Einsatzbereit in drei Minuten: Werkfeuerwehr Würth feiert 25-jähriges Jubiläum

13.10.08

Künzelsau. Am Freitag den 10. Oktober feierte die Werkfeuerwehr Würth ihr 25-jähriges Bestehen. Zur Jubiläumsfeier am Abend in der Firmenzentrale von Würth in Künzelsau-Gaisbach kamen neben den geladenen Gästen und aktuellen Mitgliedern auch Gründungsmitglieder der ehemaligen Betriebs-Selbstschutzgruppe.

Die Feier bot Gelegenheit für einen Rückblick. 1983 war die Einrichtung auf Initiative von Prof. Dr. h. c. mult. Reinhold Würth gegründet worden, nachdem er erlebt hatte, wie der PKW eines Mitarbeiters abbrannte. Personen kamen nicht zu Schaden, doch die Gewalt eines Feuers wurde sehr deutlich. Am 10. Oktober 1983 formierte sich die Gruppe, die zunächst aus neun Mitgliedern bestand. Volker Heckel wurde zum Leiter gewählt.

Mit dem Ziel, bei Gefahrensituationen schnell und ortskundig am Einsatzort sein zu können wurde die Betriebs-Selbstschutzgruppe kontinuierlich professionalisiert und ausgebaut. Die Ausbildung und die regelmäßigen Übungen der Mannschaft beinhalten nach wie vor Schwerpunkte, die für einen Betrieb „lebensrettend” sein können: unter anderem die Hilfeleistung und schnelle Beseitigung von Gefahrstoffen bei Unfällen, Einsatz bei Hochwasser- und Sturmschäden und natürlich das frühzeitige Unterbinden von Brandausbreitung.

Bereits zum 10-jährigen Bestehen waren 15 Mitarbeiter in der Betriebs-Selbstschutzgruppe unter Gruppenleiter Norbert Kaudelka aktiv. Bei den Jubiläumsfeierlichkeiten am Freitag erinnerte sich die Gruppe an einen mehrtägigen Einsatz beim Jahrhunderthochwasser in der Weihnachtswoche 1993 bei den Würth Tochtergesellschaften AHD Auto-Hifi & -Design GmbH in Ingelfingen und bei Würth Elektronik in Niedernhall.

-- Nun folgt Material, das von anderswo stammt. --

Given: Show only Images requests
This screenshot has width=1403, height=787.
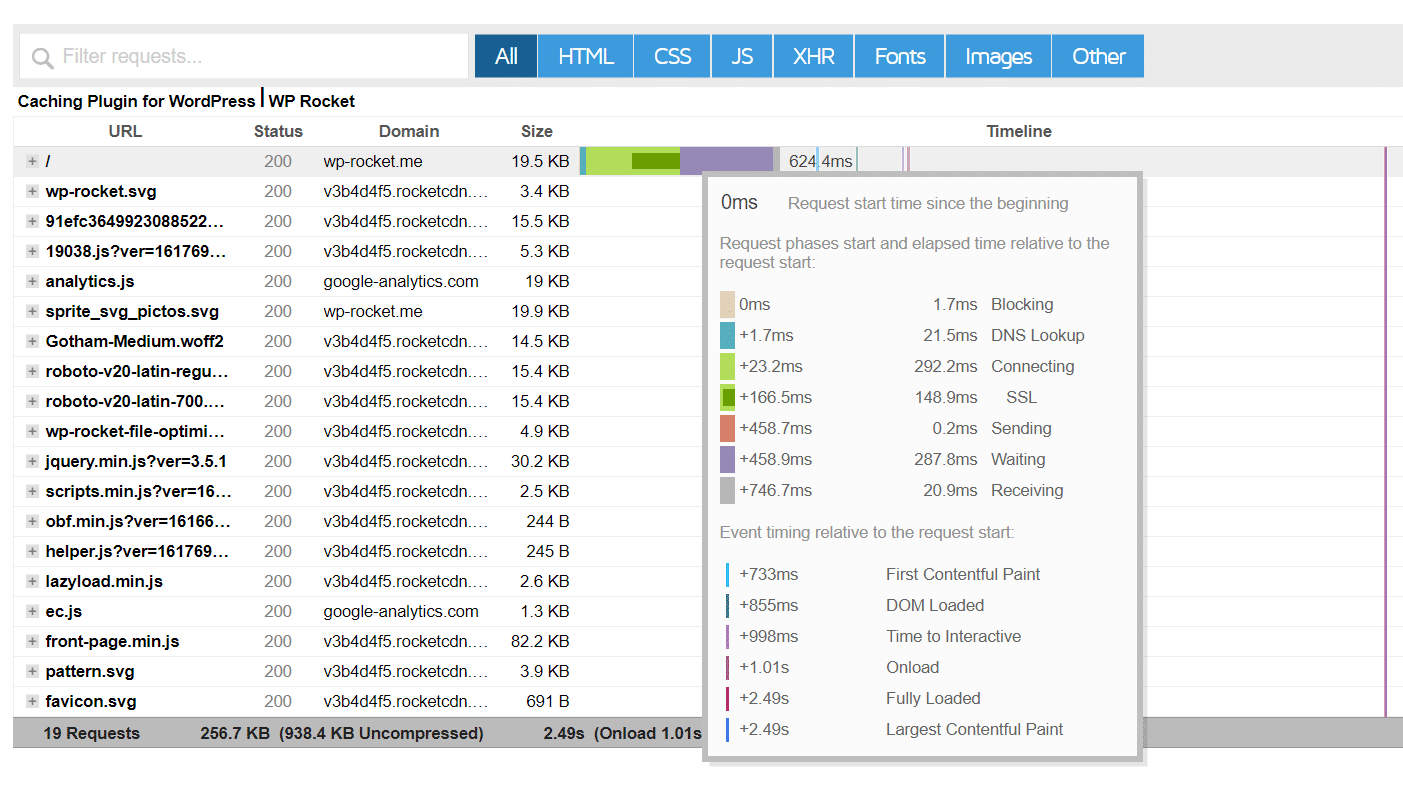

Aus der Betriebs-Selbstschutzgruppe wurde 1994 die 20-köpfige Betriebsfeuerwehr Würth, die seit 1998 unter der Leitung ihres Kommandanten Fritz Haag steht. Im Jahr 2000 erfolgte die Anerkennung als Werkfeuerwehr durch das Landratsamt Hohenlohe.

„Unser größtes Ziel ist es natürlich, Brände zu vermeiden. Deshalb betreiben wir bei den Mitarbeitern im Unternehmen intensive Aufklärungsarbeit und versuchen Gefahrenquellen durch Begehungen zu identifizieren”, so Fritz Haag. Auch die Durchführung von Großveranstaltungen der Adolf Würth GmbH & Co. KG wäre ohne die Arbeit der Werksfeuerwehr undenkbar. Heute umfasst die Mannschaft 31 Personen.

Bei der Jubiläumsfeier überbrachten Wolfgang Brosig, Vorsitzender des Feuerwehrverbandes Hohenlohekreis, Reinhold Würth als Vorsitzender des Stiftungsaufsichtsrats der Würth-Gruppe und Bernd Herrmann im Namen der Geschäftsleitung der Adolf Würth GmbH & Co. KG ihre Glückwünsche. In einem Vortrag hob Christian Freiherr von Stetten, Mitglied des Deutschen Bundestages, die Bedeutung des Ehrenamtes für die Gesellschaft hervor.